Nesse ambiente, startups e insurtechs passaram a ganhar espaço ao simplificar linguagem, jornada e contratação de seguros, especialmente em nichos ligados à longevidade e prevenção. Marcos Ferreira pontua que empresas mais novas conseguem avançar com maior velocidade justamente por nascerem sem os legados tecnológicos e culturais das grandes companhias tradicionais. “As startups têm vantagem de agilidade porque surgem focadas em resolver dores específicas sem carregar estruturas antigas. Hoje vemos soluções ligadas à prevenção de quedas, monitoramento remoto e gestão de doenças crônicas sendo desenvolvidas com velocidade muito maior”, pontua. Apesar disso, ele acredita que o mercado ainda tende a buscar equilíbrio entre inovação e confiança institucional. “O público maduro valoriza muito a solidez e reputação de uma marca. O ideal é um mix entre a confiança das seguradoras tradicionais e a capacidade de inovação das insurtechs” complementa.
Em meio a essa transformação, o papel do corretor também tende a mudar.O envelhecimento da população deve ampliar ainda mais a relevância da consultoria personalizada e da construção de relacionamento de confiança.
Na avaliação do especialista, consumidores maduros tomam decisões menos impulsivas e valorizam reputação, proximidade e compreensão das diferentes fases da vida financeira. Nesse contexto, a tecnologia tende a funcionar como complemento, mas não substitui completamente a construção de vínculo humano. “O público maduro valoriza confiança e relacionamento. Um profissional que compreenda ciclos de vida, pós-carreira e planejamento financeiro possui um diferencial que a tecnologia sozinha não substitui”, comenta.
Olhando para o futuro, Marcos Ferreira firma os próximos anos devem acelerar uma transformação mais ampla no próprio conceito de seguro.

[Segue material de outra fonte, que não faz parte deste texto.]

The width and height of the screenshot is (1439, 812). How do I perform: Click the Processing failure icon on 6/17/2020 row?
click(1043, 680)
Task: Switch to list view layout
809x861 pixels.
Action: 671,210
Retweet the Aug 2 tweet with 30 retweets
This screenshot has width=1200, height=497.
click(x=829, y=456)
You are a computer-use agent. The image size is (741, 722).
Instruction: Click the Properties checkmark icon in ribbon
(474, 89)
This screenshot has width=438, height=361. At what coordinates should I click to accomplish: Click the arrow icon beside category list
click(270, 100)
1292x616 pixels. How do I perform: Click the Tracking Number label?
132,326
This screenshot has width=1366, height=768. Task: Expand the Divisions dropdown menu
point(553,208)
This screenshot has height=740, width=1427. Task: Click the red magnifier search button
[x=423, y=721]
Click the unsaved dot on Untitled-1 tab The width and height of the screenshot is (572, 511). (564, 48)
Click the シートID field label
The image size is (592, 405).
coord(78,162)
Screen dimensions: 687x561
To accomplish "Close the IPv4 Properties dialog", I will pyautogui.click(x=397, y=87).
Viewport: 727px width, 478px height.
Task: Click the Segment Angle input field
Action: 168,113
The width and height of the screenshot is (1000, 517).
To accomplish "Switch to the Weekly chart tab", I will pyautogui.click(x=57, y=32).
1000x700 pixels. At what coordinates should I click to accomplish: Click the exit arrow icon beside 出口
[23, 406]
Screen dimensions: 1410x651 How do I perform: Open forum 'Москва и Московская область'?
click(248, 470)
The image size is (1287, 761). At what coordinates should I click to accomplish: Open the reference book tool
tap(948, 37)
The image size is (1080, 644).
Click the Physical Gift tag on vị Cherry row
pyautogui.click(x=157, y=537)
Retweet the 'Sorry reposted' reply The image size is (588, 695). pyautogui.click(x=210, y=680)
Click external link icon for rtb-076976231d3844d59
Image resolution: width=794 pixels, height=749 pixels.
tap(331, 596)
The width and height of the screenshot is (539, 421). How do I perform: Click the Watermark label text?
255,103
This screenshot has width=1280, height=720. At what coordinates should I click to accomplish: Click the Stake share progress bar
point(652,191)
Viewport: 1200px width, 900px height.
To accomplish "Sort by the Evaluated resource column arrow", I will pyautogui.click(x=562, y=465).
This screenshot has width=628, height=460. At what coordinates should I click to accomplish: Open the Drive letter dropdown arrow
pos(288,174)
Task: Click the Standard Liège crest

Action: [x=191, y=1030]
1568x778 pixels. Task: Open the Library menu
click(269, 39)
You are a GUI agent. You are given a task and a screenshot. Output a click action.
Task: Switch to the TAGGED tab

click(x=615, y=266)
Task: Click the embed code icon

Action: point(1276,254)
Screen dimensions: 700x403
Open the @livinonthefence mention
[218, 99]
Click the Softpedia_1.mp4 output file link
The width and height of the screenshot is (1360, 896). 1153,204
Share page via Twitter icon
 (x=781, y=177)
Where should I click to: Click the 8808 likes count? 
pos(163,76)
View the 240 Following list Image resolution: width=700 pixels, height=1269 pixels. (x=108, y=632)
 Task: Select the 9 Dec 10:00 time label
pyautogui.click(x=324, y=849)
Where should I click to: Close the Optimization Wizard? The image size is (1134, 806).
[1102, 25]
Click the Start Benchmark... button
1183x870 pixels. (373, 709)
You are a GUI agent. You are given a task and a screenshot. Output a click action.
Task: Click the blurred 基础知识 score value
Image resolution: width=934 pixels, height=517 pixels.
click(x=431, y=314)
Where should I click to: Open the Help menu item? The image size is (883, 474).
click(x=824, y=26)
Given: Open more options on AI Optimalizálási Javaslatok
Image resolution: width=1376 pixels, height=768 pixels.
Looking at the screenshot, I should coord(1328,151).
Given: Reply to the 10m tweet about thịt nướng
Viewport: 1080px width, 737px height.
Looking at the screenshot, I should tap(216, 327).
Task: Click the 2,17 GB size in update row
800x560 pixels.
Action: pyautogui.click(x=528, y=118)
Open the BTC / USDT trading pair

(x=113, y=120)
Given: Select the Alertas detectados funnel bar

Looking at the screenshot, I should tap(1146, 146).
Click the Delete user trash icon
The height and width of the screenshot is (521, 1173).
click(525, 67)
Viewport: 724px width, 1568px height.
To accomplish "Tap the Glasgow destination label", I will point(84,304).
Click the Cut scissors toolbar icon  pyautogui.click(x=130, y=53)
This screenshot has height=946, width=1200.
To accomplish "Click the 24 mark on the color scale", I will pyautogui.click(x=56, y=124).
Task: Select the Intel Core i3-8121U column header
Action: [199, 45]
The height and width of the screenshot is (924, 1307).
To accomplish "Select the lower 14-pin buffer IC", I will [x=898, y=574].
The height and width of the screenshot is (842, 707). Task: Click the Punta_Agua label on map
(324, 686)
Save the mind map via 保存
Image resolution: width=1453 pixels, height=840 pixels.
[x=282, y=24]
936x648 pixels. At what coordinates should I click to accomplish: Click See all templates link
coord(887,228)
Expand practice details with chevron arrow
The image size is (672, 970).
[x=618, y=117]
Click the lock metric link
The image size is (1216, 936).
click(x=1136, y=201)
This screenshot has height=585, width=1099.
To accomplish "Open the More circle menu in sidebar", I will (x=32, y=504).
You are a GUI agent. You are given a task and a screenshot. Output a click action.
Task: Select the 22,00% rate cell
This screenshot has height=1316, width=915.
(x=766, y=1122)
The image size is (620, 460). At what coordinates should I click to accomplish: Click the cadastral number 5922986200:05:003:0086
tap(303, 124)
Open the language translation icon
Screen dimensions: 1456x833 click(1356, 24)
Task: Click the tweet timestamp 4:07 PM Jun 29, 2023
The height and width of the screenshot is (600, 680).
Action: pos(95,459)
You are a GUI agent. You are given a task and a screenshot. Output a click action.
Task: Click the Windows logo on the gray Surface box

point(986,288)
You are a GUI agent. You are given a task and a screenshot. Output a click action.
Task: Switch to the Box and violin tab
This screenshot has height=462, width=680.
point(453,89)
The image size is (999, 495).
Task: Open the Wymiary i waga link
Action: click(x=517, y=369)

Em vez de atuar apenas como mecanismo de indenização, o setor tende a se aproximar de um modelo mais multidimensional, conectado à prevenção, qualidade de vida, assistência contínua e organização patrimonial.
Na avaliação, os produtos mais relevantes dentro da agenda da longevidade serão justamente aqueles ligados à proteção da vida humana, como saúde, vida, previdência e soluções residenciais, mas combinados a serviços preventivos e iniciativas voltadas à manutenção da autonomia e da capacidade cognitiva.
“Vejo grande potencial em soluções voltadas à melhora da qualidade de vida, prevenção de doenças crônicas, manutenção da interação social e renovação de conhecimento. As apólices serão os meios para entregar essas soluções”, conclui.
Mais do que adaptar produtos, o desafio do setor segurador passa a envolver uma mudança mais profunda de linguagem, posicionamento e compreensão sobre envelhecimento. Em um país que envelhece rapidamente, o seguro começa a deixar de ser apenas proteção financeira para assumir um papel cada vez mais ligado à autonomia, previsibilidade e construção de uma longevidade mais ativa.